GCN Circular 16020
Subject
GRB 140320A: Swift-BAT refined analysis
Date
2014-03-21T13:04:45Z (11 years ago)
From
Amy Lien at GSFC <amy.y.lien@nasa.gov>
D. M. Palmer (LANL), S. D. Barthelmy (GSFC), W. H. Baumgartner (GSFC/UMBC),
J. K. Cannizzo (NASA/UMBC), J. R. Cummings (GSFC/UMBC), N. Gehrels (GSFC),
H. A. Krimm (GSFC/USRA), A. Y. Lien (NASA/UMBC), C. B. Markwardt (GSFC),
T. Sakamoto (AGU), M. Stamatikos (OSU), J. Tueller (GSFC),
T. N. Ukwatta (MSU) (i.e. the Swift-BAT team):
Using the data set from T-240 to T+962 sec from the recent telemetry downlink,
we report further analysis of BAT GRB 140320A (trigger #592544)
(Cannizzo, et al., GCN Circ. 16000).

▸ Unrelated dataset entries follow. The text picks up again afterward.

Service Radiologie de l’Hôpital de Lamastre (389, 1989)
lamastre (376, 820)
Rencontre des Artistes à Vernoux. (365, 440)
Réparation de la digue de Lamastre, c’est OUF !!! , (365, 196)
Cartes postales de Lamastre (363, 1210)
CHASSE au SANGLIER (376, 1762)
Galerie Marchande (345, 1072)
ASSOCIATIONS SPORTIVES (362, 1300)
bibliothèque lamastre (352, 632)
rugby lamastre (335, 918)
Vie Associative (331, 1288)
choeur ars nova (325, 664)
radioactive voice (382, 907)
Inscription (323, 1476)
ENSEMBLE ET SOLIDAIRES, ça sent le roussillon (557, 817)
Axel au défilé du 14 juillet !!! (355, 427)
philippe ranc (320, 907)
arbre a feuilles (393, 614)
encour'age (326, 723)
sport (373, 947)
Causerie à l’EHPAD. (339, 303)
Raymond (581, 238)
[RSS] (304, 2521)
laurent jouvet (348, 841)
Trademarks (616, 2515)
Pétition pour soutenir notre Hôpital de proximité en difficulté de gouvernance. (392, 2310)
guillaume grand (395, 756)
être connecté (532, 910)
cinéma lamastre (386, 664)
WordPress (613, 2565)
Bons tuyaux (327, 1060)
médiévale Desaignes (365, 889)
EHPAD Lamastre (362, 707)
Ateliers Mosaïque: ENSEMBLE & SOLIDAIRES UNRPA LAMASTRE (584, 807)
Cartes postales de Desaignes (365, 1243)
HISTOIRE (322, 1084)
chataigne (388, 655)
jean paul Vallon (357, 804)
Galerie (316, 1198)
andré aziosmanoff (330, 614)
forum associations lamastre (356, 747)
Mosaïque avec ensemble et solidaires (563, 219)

The BAT ground-calculated position is
RA, Dec = 281.843, -11.188 deg which is
RA(J2000) = 18h 47m 22.4s
Dec(J2000) = -11d 11' 18.5"
with an uncertainty of 2.4 arcmin, (radius, sys+stat, 90% containment).
The partial coding was 88%.
The mask-weighted light curve shows a double short-peaked structure starts
at ~T-0.1 s. The second peak starts immediately at the end of the first peak
at ~T+0.3 s, and ends at ~T+0.4 s. T90 (15-350 keV) is 0.45 +- 0.07 sec
(estimated error including systematics).
The time-averaged spectrum from T-0.08 to T+0.44 sec is best fit by a simple
power-law model. The power law index of the time-averaged spectrum is
1.24 +- 0.36. The fluence in the 15-150 keV band is 4.9 +- 1.0 x 10^-8 erg/cm2.
The 1-sec peak photon flux measured from T-0.32 sec in the 15-150 keV band
is 0.6 +- 0.2 ph/cm2/sec. All the quoted errors are at the 90% confidence
level.
As noted in the Fermi/GBM circular (Younes et al.; GCN Circ. 16001), the pulse
at ~T+140 s initially reported in Cannizzo, et al. (GCN Circ. 16000) is
originated from a different source, the bursting pulsar GROJ1744-28.
Therefore, GRB 140320A is a short burst.